• **PROBLEM TO WORK ON**:
Please duplicate the lines of the listing from the line with "You are a computer-use agent." up to and including the line with "click(386, 185)", leaving the pictures out.

• **EXERCISE MATERIAL**:
┌────────
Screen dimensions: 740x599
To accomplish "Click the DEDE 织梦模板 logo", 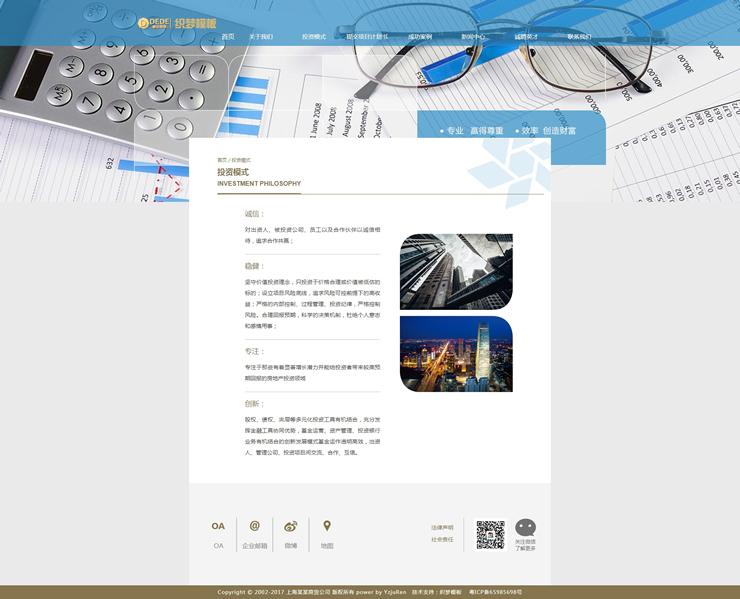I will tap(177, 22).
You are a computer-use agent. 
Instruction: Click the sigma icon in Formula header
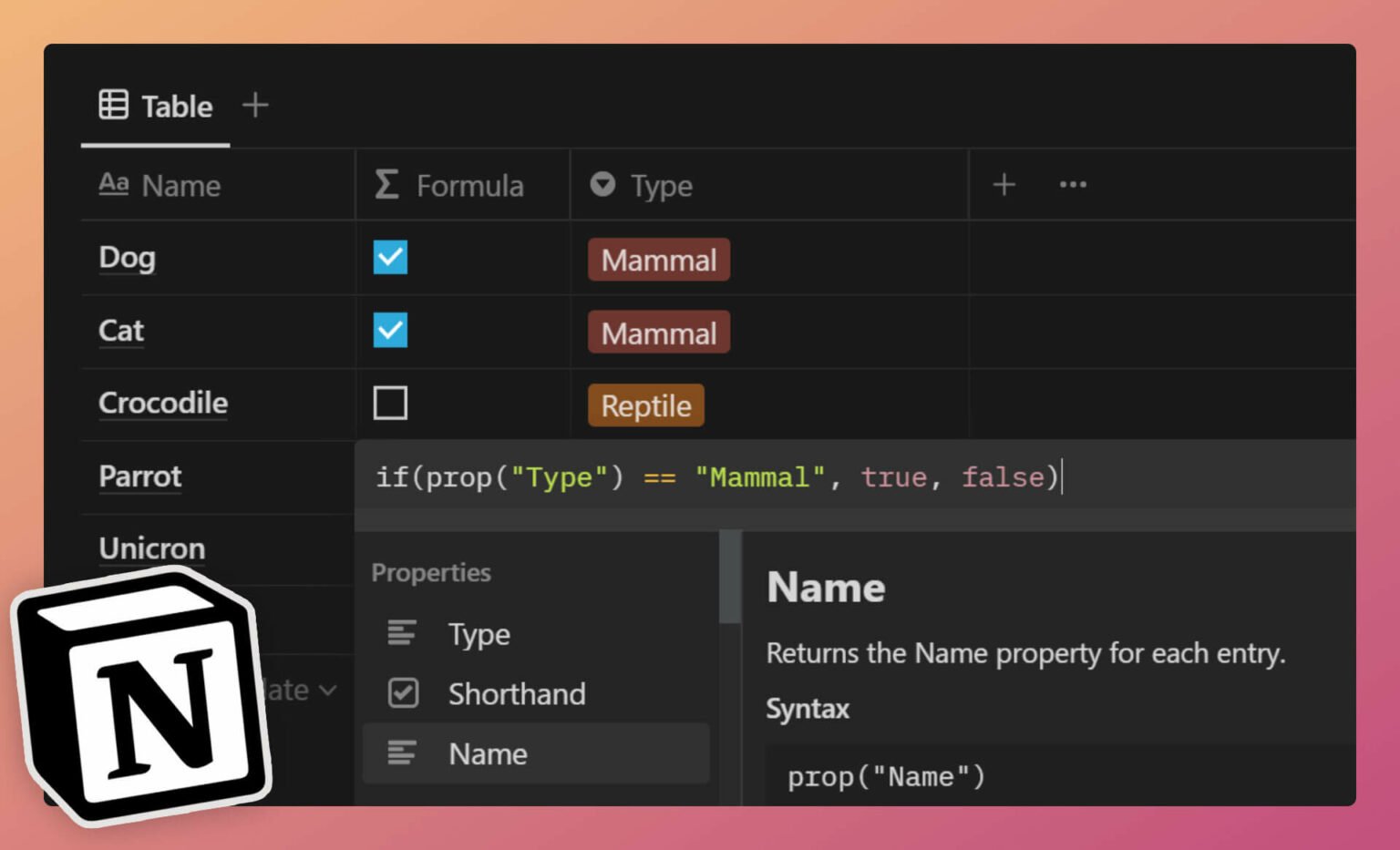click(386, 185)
└────────
┌────────
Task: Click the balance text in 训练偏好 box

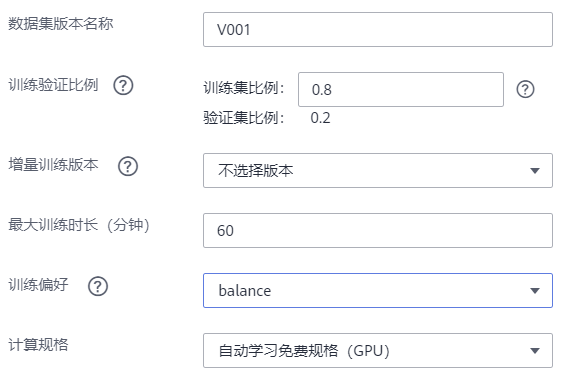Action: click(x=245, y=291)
└────────
• **EXERCISE ANSWER**:
You are a computer-use agent. 
Instruction: Click the sigma icon in Formula header
click(386, 185)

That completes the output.